Question

A 110.0g sample of a mixture of CaCl2 and NaCl is treated with Na2CO3 to precipitate the Calcium as Calcium Carbonate. This CaCO3 is heated to convert all the Calcium into CaO and the final mass of CaO is 11.62 grams. The % by mass of the CaCl2 in the original mixture has to be found out..

I've tried out finding the no of moles of CaCO3 which which i got as 0.2075 and assuming that the CaCO3 and the no of moles of CaCl2 should be equal i tried finding out the % which came out to be 20.75% in this method and if i separately found the masses of Ca, Cl2 and summed them up to find the percentage over 110 the % turned out to be 20.09% need some suggestions to get the % anywhere near 15.2% in this process taking all of the compounds to be anhydrous

Answer 1

To find the percentage by mass of CaCl₂ in the original mixture, you need to use stoichiometry and the mass of CaO obtained after heating the CaCO3. The percentage of CaCl2 in the original mixture is approximately 19.98%.

Step-by-step explanation:

To find the percentage by mass of CaCl₂in the original mixture, we need to use stoichiometry and the mass of CaO obtained after heating the CaCO3.

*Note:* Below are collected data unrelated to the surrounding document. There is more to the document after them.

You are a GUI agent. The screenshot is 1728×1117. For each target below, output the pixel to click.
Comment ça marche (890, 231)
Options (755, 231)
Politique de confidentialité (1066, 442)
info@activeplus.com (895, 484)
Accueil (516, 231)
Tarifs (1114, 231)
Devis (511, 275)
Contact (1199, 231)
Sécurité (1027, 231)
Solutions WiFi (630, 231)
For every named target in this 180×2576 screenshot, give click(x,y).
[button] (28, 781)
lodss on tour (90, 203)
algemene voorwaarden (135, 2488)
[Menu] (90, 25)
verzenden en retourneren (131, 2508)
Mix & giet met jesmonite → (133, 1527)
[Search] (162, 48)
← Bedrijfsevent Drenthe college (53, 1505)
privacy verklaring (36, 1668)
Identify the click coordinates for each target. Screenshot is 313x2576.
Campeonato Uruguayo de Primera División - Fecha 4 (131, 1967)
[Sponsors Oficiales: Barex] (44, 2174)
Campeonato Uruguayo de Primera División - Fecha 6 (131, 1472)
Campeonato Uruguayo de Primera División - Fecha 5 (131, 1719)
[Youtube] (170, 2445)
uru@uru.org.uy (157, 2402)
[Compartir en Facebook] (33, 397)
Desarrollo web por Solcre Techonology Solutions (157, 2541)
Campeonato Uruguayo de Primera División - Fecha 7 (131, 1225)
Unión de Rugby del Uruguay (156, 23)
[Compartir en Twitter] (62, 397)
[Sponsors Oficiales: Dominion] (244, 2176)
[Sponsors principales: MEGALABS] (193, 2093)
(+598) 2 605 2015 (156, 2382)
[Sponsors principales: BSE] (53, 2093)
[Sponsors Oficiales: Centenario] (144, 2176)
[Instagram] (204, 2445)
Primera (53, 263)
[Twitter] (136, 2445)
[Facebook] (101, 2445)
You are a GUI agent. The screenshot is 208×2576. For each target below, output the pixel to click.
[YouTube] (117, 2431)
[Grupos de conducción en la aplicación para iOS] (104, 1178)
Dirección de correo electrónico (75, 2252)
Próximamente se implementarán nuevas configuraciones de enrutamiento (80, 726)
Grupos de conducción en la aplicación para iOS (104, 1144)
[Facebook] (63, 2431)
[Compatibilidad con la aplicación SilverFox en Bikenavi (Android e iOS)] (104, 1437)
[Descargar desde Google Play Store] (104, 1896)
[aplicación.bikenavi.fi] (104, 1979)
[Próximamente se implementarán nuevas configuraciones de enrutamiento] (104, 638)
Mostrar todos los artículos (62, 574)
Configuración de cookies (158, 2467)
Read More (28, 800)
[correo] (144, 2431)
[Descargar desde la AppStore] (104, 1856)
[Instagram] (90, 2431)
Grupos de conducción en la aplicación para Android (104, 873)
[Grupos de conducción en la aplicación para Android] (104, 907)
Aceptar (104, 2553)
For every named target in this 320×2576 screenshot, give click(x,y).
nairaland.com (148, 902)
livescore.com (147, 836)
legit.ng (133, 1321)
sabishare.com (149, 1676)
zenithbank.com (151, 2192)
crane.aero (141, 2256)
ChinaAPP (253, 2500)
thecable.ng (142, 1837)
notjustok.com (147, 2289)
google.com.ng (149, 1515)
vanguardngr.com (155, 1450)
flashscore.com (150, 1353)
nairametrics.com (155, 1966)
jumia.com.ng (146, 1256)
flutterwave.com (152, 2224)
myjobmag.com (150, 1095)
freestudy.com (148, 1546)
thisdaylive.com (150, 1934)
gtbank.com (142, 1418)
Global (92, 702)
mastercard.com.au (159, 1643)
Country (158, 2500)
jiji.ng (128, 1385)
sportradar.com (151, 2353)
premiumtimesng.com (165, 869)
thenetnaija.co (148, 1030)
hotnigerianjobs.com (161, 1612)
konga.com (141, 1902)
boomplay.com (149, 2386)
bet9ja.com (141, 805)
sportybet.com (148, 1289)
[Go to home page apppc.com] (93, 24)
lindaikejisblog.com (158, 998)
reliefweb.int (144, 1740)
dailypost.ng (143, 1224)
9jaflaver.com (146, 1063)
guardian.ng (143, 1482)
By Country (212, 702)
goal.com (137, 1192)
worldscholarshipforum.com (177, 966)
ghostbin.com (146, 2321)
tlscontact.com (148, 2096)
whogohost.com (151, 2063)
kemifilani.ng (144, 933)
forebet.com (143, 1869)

First, calculate the number of moles of CaO obtained:

Number of moles of CaO = Mass of CaO / molar mass of CaO = 11.62 g / 56.08 g/mol = 0.2073 mol

Since the reaction between CaCO3 and Na2CO3 occurs in a 1:1 ratio, the number of moles of CaCl₂ in the original mixture is also 0.2073 mol. So, to find the percentage by mass of CaCl₂:

Percentage of CaCl₂ = (mass of CaCl₂ / mass of original mixture) x 100 = (0.2073 mol x 110.98 g/mol) / 110.0 g x 100 = 19.98%

Therefore, the percentage by mass of CaCl₂ in the original mixture is approximately 19.98%.